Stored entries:
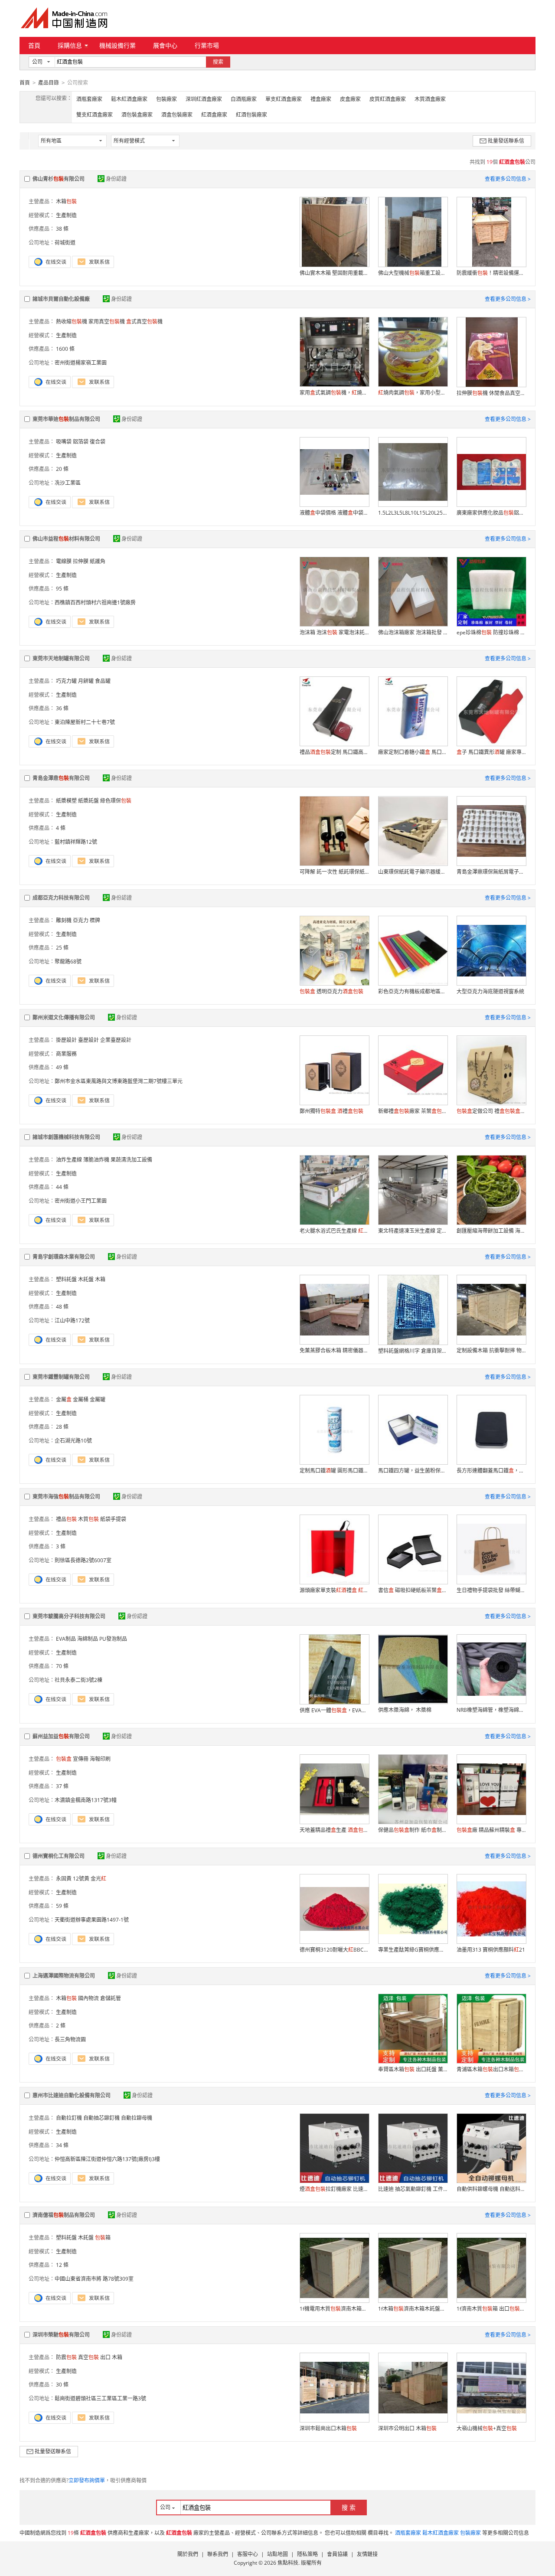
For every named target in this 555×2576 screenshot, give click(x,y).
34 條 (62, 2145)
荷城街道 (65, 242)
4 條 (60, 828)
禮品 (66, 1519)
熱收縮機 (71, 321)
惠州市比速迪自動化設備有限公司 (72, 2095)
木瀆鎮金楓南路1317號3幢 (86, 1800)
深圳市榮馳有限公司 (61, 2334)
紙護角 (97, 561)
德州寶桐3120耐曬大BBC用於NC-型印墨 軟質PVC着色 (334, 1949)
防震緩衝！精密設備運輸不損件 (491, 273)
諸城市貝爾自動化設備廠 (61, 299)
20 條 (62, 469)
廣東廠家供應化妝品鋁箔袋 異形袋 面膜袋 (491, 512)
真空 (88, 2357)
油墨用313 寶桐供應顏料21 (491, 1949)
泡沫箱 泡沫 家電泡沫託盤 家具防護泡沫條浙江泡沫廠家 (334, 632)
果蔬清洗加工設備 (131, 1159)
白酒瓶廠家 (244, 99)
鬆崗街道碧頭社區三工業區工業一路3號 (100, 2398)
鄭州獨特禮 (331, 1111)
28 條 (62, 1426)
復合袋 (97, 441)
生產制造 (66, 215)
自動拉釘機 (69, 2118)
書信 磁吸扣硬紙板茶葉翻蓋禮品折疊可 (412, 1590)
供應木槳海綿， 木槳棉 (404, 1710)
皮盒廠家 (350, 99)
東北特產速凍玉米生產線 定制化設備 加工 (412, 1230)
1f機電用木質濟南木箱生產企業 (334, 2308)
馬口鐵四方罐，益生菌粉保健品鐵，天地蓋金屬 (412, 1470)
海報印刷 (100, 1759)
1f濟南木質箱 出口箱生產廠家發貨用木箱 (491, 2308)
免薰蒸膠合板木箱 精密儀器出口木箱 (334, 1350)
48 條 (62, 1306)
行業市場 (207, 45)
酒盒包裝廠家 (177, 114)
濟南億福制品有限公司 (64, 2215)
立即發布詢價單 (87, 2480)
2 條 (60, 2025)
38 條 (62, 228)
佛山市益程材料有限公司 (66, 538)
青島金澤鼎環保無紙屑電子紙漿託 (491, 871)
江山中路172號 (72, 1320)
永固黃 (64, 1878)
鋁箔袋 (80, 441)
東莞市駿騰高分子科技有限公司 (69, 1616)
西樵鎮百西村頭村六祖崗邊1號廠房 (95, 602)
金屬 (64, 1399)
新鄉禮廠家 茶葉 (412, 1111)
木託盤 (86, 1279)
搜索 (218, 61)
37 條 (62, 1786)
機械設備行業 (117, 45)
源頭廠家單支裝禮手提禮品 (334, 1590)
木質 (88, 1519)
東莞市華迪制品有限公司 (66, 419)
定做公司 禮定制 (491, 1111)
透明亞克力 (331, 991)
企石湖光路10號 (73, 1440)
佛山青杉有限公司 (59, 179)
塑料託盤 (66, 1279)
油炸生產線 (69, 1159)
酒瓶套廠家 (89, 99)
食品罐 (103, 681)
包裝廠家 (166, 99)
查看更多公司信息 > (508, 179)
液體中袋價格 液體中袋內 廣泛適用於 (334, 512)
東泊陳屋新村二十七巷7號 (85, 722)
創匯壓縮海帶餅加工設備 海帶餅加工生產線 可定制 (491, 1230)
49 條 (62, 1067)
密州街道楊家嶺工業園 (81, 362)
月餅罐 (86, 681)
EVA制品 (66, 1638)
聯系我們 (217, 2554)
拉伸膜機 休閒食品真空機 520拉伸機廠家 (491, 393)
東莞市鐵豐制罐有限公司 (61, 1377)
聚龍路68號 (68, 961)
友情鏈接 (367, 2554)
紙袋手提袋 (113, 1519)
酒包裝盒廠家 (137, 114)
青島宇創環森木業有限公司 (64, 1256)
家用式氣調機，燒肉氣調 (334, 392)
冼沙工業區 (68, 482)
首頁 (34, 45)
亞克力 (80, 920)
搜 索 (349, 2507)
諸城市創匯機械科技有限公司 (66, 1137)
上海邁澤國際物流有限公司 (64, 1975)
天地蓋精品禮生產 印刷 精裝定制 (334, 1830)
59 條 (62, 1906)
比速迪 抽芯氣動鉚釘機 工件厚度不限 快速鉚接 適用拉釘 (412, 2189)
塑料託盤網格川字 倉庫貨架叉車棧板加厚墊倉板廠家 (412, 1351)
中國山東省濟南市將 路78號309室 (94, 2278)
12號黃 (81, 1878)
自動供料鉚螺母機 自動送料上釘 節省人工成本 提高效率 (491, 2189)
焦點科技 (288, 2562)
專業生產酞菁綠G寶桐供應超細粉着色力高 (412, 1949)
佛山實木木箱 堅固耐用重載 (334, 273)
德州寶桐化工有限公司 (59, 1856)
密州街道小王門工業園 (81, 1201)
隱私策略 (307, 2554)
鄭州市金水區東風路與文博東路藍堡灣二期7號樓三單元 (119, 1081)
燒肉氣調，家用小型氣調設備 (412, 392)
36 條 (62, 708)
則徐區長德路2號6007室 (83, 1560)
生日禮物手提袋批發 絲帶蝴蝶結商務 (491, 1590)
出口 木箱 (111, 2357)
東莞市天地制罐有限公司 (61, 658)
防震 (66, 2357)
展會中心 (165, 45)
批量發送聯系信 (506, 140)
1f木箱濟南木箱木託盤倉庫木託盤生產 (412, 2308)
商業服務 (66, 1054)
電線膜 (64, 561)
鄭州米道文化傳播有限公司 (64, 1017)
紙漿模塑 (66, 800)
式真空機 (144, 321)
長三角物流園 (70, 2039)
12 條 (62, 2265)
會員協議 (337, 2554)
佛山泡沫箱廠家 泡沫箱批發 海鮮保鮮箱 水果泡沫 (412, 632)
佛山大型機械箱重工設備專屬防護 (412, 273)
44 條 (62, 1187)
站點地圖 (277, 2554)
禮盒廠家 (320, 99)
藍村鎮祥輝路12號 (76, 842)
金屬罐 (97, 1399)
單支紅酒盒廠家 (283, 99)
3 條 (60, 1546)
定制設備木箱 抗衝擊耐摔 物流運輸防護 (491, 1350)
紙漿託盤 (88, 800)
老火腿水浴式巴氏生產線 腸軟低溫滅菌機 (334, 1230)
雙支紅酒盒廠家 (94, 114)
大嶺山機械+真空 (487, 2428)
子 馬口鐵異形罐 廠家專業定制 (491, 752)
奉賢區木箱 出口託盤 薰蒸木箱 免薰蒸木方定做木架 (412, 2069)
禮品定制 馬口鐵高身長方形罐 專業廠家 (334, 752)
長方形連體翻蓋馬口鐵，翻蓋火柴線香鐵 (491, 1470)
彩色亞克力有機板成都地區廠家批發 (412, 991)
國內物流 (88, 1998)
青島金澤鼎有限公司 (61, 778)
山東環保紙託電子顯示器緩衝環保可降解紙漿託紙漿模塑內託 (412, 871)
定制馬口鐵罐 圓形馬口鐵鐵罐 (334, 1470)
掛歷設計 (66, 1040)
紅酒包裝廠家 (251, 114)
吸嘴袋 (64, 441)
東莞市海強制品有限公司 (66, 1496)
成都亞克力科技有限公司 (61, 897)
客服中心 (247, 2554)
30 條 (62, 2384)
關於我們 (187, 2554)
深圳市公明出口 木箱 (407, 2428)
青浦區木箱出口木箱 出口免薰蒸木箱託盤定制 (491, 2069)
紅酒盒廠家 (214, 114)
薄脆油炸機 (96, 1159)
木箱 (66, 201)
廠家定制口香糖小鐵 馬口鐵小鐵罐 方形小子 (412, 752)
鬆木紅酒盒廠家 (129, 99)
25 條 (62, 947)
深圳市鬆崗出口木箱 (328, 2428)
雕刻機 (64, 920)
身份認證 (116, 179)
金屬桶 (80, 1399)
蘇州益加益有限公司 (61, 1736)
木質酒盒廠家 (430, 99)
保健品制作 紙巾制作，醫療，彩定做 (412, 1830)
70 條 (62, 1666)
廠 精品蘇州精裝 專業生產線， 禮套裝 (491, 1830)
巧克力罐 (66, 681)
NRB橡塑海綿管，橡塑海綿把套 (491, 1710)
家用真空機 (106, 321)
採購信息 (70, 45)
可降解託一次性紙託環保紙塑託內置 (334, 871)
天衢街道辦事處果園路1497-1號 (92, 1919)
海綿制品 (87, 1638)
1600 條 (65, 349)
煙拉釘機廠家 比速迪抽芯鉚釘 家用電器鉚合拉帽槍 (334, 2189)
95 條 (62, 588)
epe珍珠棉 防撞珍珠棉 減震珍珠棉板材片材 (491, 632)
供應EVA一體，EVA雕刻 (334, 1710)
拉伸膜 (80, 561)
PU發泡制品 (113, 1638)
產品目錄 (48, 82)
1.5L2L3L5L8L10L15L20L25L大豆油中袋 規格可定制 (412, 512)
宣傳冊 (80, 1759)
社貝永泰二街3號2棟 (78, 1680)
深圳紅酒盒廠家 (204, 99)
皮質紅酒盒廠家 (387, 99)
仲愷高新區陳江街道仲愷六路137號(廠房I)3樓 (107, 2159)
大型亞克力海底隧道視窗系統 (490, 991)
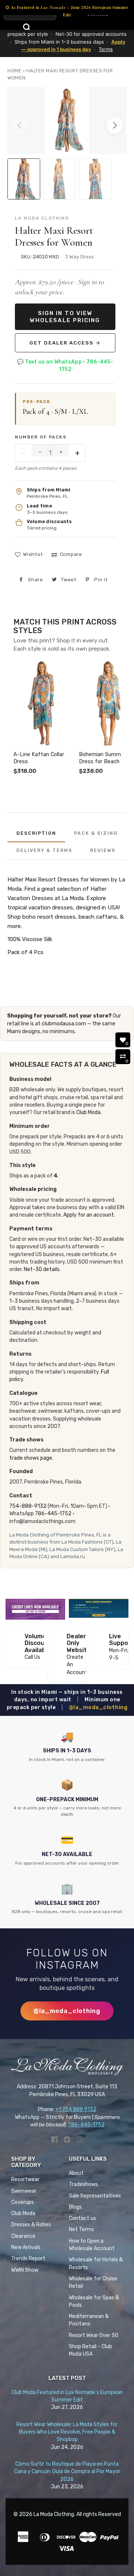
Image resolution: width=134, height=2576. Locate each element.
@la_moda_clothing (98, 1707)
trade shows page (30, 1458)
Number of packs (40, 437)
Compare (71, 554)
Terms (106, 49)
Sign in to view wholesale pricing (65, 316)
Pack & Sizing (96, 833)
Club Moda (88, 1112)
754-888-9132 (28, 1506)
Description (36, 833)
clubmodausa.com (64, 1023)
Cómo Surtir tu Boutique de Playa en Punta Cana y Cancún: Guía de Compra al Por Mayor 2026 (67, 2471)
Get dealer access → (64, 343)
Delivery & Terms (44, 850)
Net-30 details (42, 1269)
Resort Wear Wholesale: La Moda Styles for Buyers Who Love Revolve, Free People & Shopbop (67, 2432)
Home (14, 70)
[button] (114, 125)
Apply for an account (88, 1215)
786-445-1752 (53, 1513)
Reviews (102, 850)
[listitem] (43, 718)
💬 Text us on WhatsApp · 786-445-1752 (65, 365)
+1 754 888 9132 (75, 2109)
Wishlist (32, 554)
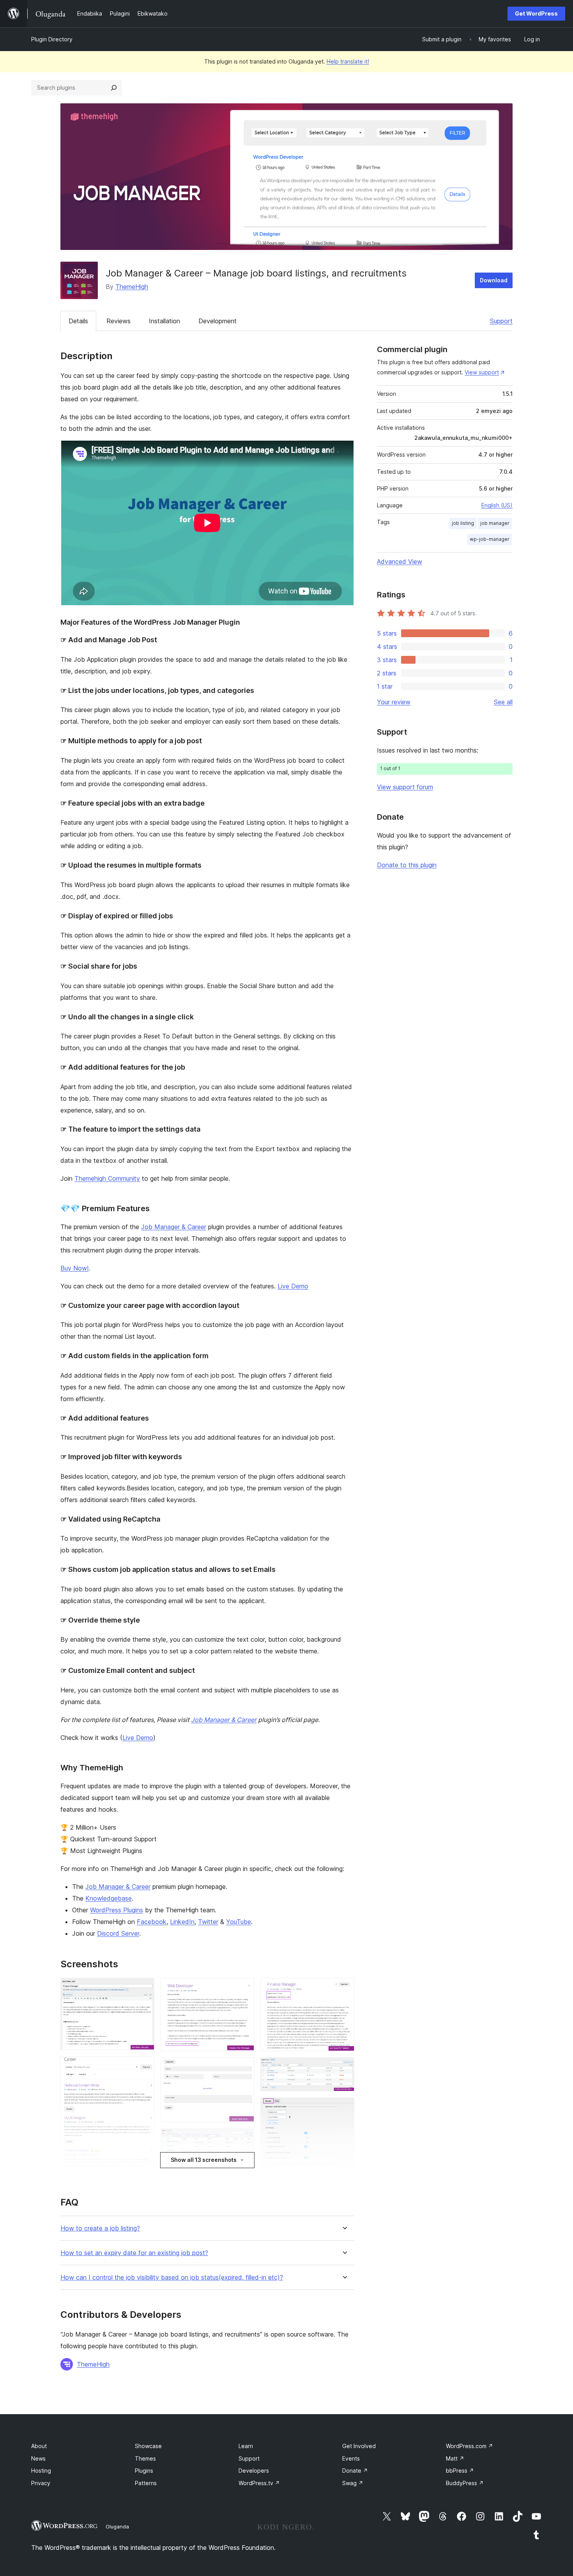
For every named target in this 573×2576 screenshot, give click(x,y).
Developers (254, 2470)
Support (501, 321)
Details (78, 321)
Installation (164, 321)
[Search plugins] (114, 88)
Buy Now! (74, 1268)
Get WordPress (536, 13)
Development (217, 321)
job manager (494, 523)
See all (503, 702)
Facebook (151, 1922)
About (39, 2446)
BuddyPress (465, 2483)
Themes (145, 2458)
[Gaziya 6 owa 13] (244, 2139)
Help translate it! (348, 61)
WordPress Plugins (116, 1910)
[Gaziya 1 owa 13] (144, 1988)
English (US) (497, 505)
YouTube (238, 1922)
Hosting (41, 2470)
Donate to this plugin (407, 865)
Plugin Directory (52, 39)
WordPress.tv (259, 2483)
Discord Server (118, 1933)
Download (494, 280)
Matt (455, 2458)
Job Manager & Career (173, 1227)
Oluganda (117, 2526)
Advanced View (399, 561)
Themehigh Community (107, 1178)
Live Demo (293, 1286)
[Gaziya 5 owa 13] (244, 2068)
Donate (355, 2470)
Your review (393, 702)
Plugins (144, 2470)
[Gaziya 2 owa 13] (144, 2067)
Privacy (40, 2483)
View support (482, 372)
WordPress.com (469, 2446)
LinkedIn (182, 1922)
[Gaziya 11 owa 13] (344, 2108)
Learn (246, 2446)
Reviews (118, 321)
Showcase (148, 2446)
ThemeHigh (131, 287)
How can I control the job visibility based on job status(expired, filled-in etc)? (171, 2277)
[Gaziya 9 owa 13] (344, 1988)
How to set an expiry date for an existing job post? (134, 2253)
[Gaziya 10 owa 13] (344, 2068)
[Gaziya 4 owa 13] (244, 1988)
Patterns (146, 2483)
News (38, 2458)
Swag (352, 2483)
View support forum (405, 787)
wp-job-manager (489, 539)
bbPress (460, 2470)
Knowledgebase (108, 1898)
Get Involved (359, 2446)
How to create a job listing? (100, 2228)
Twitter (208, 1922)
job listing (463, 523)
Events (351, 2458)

Problem details »
Output the lines above between the one holding "1f機電用木質濟南木箱生產企業 (334, 2308)" and the one holding "59 條 (62, 1906)", inclusive, with nothing before or after them.

Exercise solution »
1f機電用木質濟南木箱生產企業 (334, 2308)
馬口鐵四方罐，益生菌粉保健品鐵，天地蓋金屬 (412, 1470)
海報印刷 (100, 1759)
1f濟南木質箱 出口箱生產廠家發貨用木箱 (491, 2308)
免薰蒸膠合板木箱 精密儀器出口木箱 (334, 1350)
48 條 (62, 1306)
行業市場 (207, 45)
酒盒包裝廠家 (177, 114)
濟南億福制品有限公司 (64, 2215)
立即發布詢價單 (87, 2480)
2 條 (60, 2025)
38 條 (62, 228)
佛山市益程材料有限公司 (66, 538)
青島金澤鼎環保無紙屑電子紙漿託 (491, 871)
江山中路172號 (72, 1320)
永固黃 (64, 1878)
鋁箔袋 (80, 441)
東莞市駿騰高分子科技有限公司 (69, 1616)
西樵鎮百西村頭村六祖崗邊1號廠房 (95, 602)
金屬 (64, 1399)
新鄉禮廠家 茶葉 (412, 1111)
木託盤 (86, 1279)
搜索 (218, 61)
37 條 (62, 1786)
機械設備行業 (117, 45)
源頭廠家單支裝禮手提禮品 (334, 1590)
木質 (88, 1519)
東莞市華迪制品有限公司 (66, 419)
定做公司 禮定制 (491, 1111)
透明亞克力 (331, 991)
企石湖光路10號 (73, 1440)
佛山青杉有限公司 (59, 179)
塑料託盤 (66, 1279)
油炸生產線 (69, 1159)
酒瓶套廠家 (89, 99)
食品罐 (103, 681)
包裝廠家 (166, 99)
查看更多公司信息 > (508, 179)
液體中袋價格 液體中袋內 廣泛適用於 (334, 512)
東泊陳屋新村二十七巷7號 (85, 722)
創匯壓縮海帶餅加工設備 海帶餅加工生產線 可定制 (491, 1230)
49 條 (62, 1067)
密州街道楊家嶺工業園 (81, 362)
月餅罐 (86, 681)
EVA制品 (66, 1638)
聯系我們 (217, 2554)
拉伸膜機 休閒食品真空機 520拉伸機廠家 (491, 393)
東莞市鐵豐制罐有限公司 (61, 1377)
聚龍路68號 (68, 961)
友情鏈接 (367, 2554)
紙袋手提袋 (113, 1519)
酒包裝盒廠家 (137, 114)
青島宇創環森木業有限公司 (64, 1256)
家用式氣調機，燒肉氣調 (334, 392)
冼沙工業區 (68, 482)
首頁 (34, 45)
亞克力 (80, 920)
搜 索 (349, 2507)
諸城市創匯機械科技有限公司 (66, 1137)
上海邁澤國際物流有限公司 (64, 1975)
天地蓋精品禮生產 印刷 精裝定制 (334, 1830)
59 條 (62, 1906)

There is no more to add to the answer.